Dhurandhar 2: Why International Critics Are Calling It “Too Violent”
- Elizabeth Sanate

- 1 hour ago
- 4 min read

There’s a point where action stops feeling exciting and starts feeling uncomfortable.
Dhurandhar 2 has people arguing over whether it crosses that line or completely ignores it.
Some international critics are calling it “too violent,” even questioning why audiences are showing up for something this intense. And yet, the theatres aren’t empty.
If anything, the reaction seems to be pulling in the opposite direction.
So what exactly is making some viewers push back while others lean in?
Is Dhurandhar 2 really “too violent”?
Yes, at least by international criticism standards. But that answer isn’t complete on its own. Because Dhurandhar 2 isn’t just violent in the usual action-movie way. It’s designed to feel overwhelming. The kind of film where the intensity doesn’t come in waves, it just keeps building. That’s where the divide starts. For some viewers, that’s the appeal. For others, that’s exactly the problem.
What exactly is making critics uncomfortable?
This isn’t about one or two shocking scenes.
It’s the consistency of it.
Reports across outlets like The Indian Express and WION show that international reactions haven’t just described the film as violent, they've called it difficult to process, with some even questioning its appeal altogether. One widely cited reaction described it as “hard to fathom why audiences are flocking to see all this.”
And when you look at what’s actually on screen, the reaction starts to make more sense.
The film doesn’t hold back on brutality. There are moments involving beheadings, skull-crushing impacts, and close-up violence that linger longer than most mainstream films would allow. And it’s not presented as an isolated shock. It becomes part of the film’s rhythm.
That’s the key issue critics are pointing out, not just how violent it is, but how relentless it feels. There’s very little pause. Very little distance. Just impact, again and again.
Even after cuts, it still feels like too much
What makes this even more surprising is that the version audiences are watching isn’t even the most extreme one.
The film went through censorship cuts, trimming down some of its more graphic sequences. And according to statements from the action team, only around 60% of the originally planned brutality actually made it into the final cut.

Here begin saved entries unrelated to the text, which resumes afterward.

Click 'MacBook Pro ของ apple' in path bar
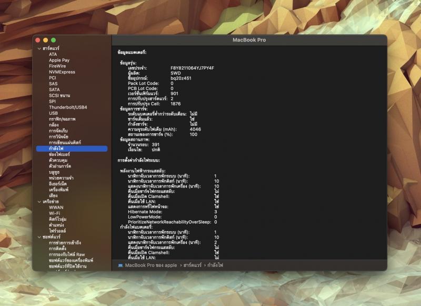 click(151, 265)
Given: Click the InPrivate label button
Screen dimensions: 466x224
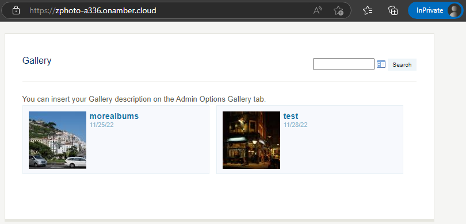Looking at the screenshot, I should coord(430,11).
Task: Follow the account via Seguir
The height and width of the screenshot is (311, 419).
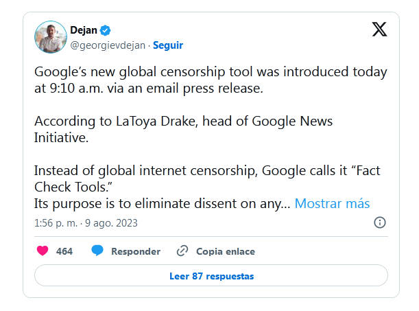Action: click(168, 45)
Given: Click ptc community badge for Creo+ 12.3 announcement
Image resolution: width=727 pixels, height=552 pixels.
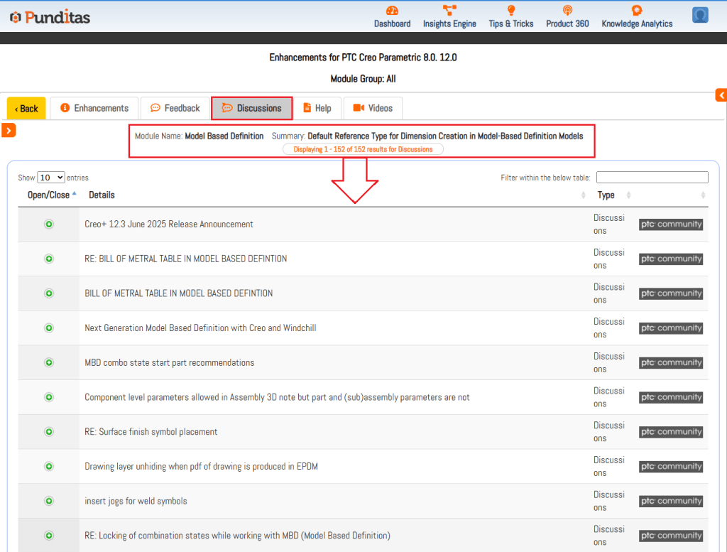Looking at the screenshot, I should tap(671, 224).
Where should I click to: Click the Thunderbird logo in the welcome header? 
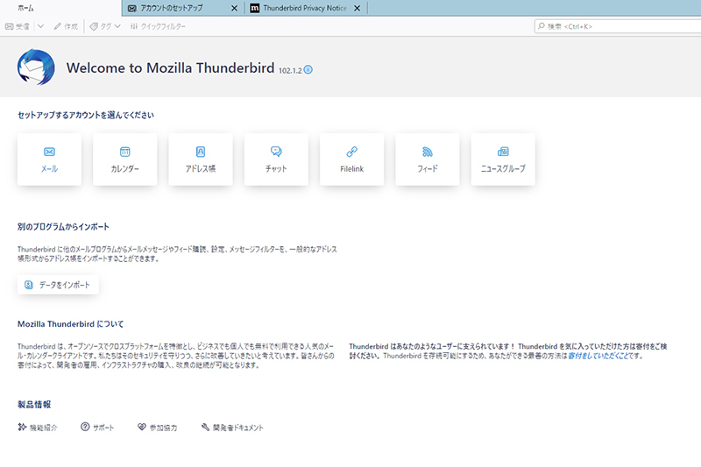click(x=36, y=67)
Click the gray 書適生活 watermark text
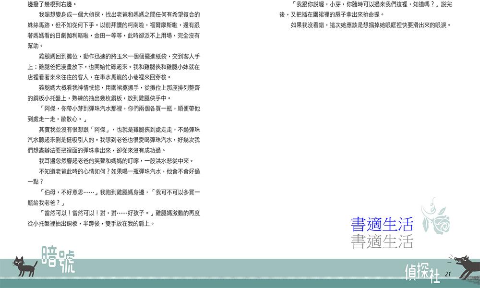Viewport: 480px width, 288px height. click(x=382, y=240)
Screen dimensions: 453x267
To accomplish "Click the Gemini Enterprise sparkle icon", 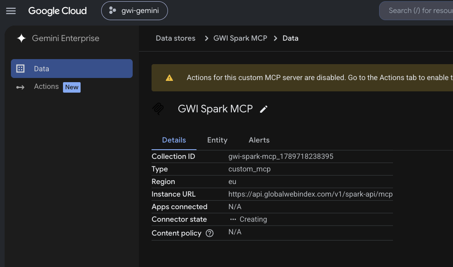I will pos(21,38).
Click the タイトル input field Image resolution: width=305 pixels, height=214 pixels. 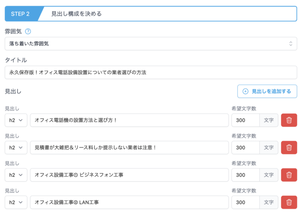tap(151, 72)
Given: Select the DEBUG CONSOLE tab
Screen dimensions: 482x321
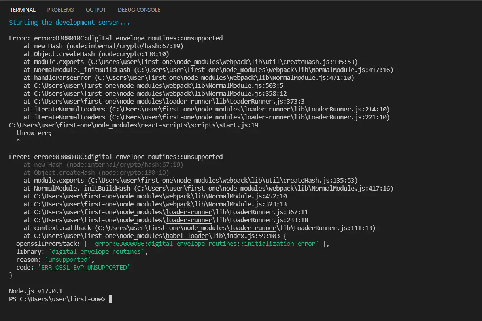Looking at the screenshot, I should click(x=139, y=10).
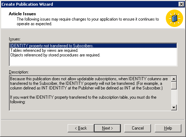Click the yellow wizard book icon
Image resolution: width=186 pixels, height=137 pixels.
[x=174, y=18]
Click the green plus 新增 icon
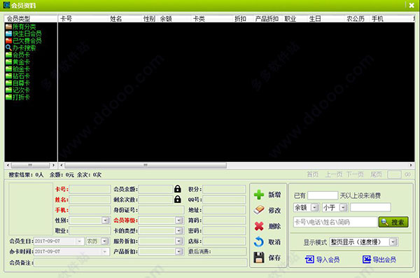This screenshot has height=278, width=420. point(259,195)
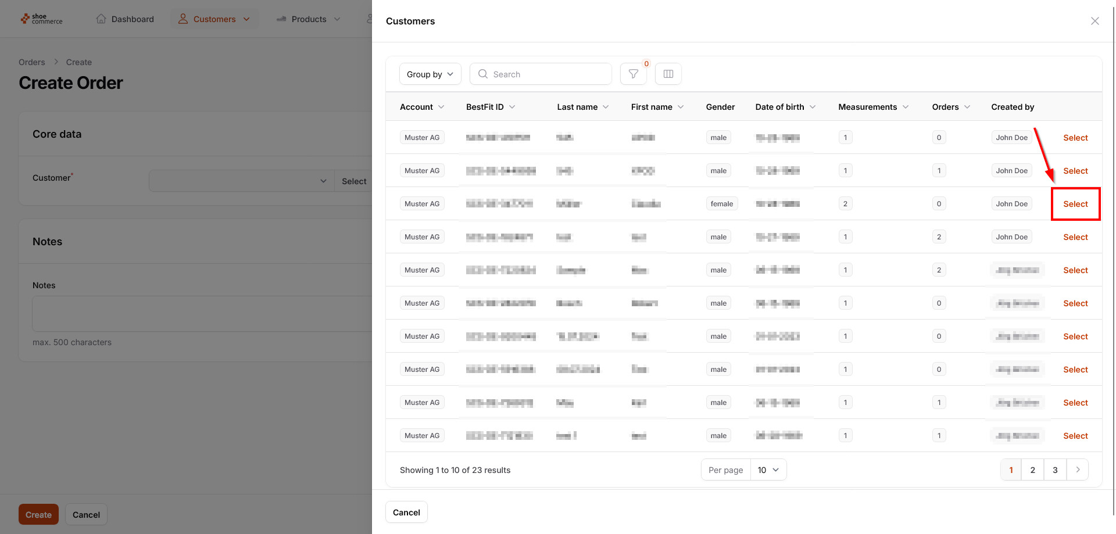Click the orange Create button
The width and height of the screenshot is (1116, 534).
(x=38, y=514)
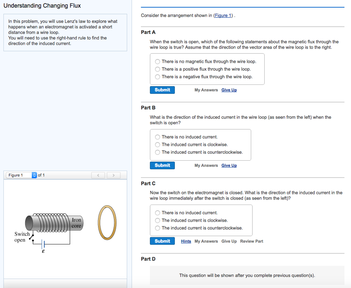This screenshot has height=288, width=351.
Task: Click Give Up for Part A
Action: coord(229,90)
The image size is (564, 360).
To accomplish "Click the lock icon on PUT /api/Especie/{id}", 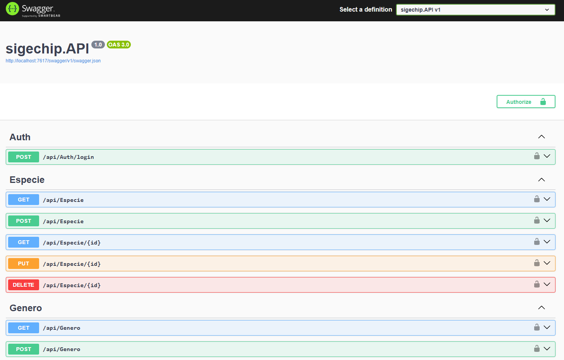I will tap(537, 263).
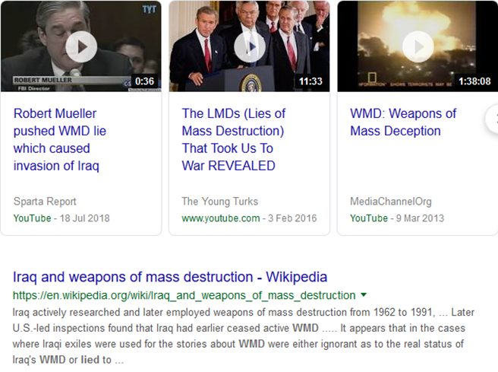Click the TYT logo on first thumbnail
The height and width of the screenshot is (372, 498).
coord(149,9)
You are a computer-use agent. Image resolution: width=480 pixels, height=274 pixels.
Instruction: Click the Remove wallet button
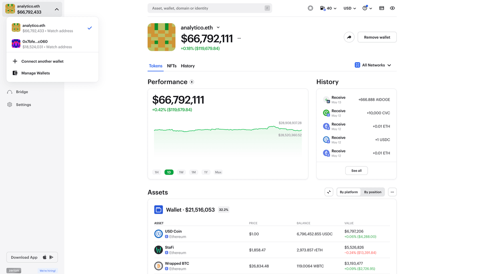coord(377,37)
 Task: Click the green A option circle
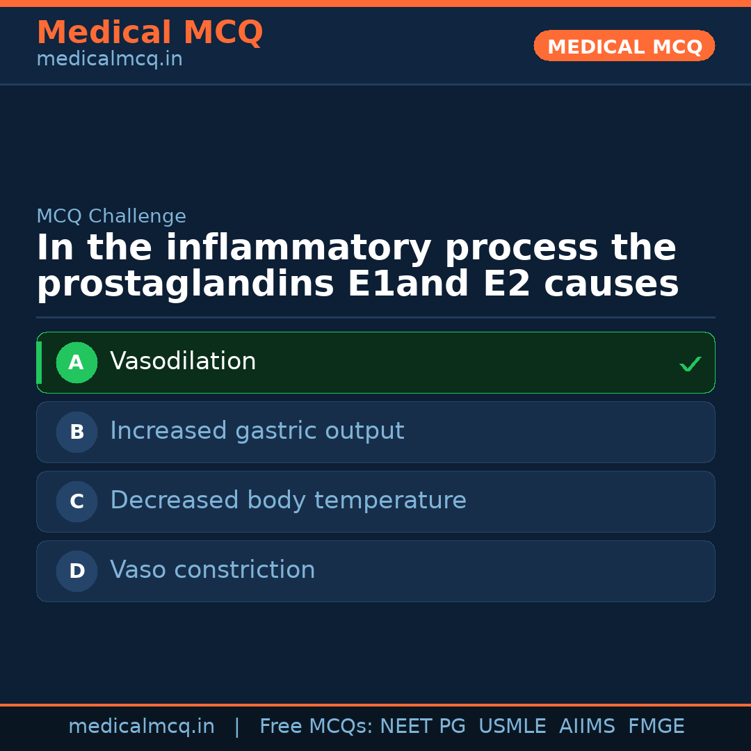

Which raises a strange thought: If this is the reduced version, what did the original look like?
And more importantly, if even the toned-down version feels overwhelming to critics, then the issue clearly isn’t just about a few scenes. It’s about the film’s overall approach.
Why the violence feels different here?
This is where the conversation shifts from what is happening to how it’s being used. In many international films, violence is often tied to consequences. It’s meant to disturb, to question, to slow you down.
In Dhurandhar 2, it works differently. Here, violence is tied to power, revenge, and emotional payoff. And in some readings, even to ideas of identity and nationalism, something that outlets like The Hindu have pointed out as part of the discomfort around the film.
So instead of asking, “Should this be happening?”
The film often asks, “Does this feel satisfying?”
That shift is exactly why the same scene can feel powerful to one viewer and uncomfortable to another.
So why are audiences still showing up?
This is the part critics don’t fully answer, but audiences already have. Because for many viewers, that level of aggression isn’t a drawback. It’s the point.
The film gives audiences something very clear to hold on to, a side to root for, a reason to stay invested, and a constant sense that things are only going to escalate from here. And in that space, the violence doesn’t feel excessive. It feels earned. Or at least, it feels aligned with what the film is trying to do.
That’s why the same scenes that push some viewers away pull others in.
Maybe it’s not about “too violent” after all.
At some point, the question stops being: Is Dhurandhar 2 too violent?
And becomes: Too violent for whom?
Because the reaction isn’t universal. It depends on what you expect from a film like this. If you’re looking for restraint, reflection, or moral distance, this won’t feel comfortable.
But if you’re watching it as a full-scale, no-holding-back experience, then that intensity might be exactly why it works.
The real reason this debate isn’t going away
So maybe the conversation around Dhurandhar 2 was never going to settle easily.
Because this is about how far that experience stretches for different people, not just about what the film shows. At what point does intensity stop feeling engaging and start feeling overwhelming?
And more importantly, does that line stay the same for everyone watching?
Right now, it clearly doesn’t. And that’s exactly why the debate around Dhurandhar 2 isn’t fading anytime soon.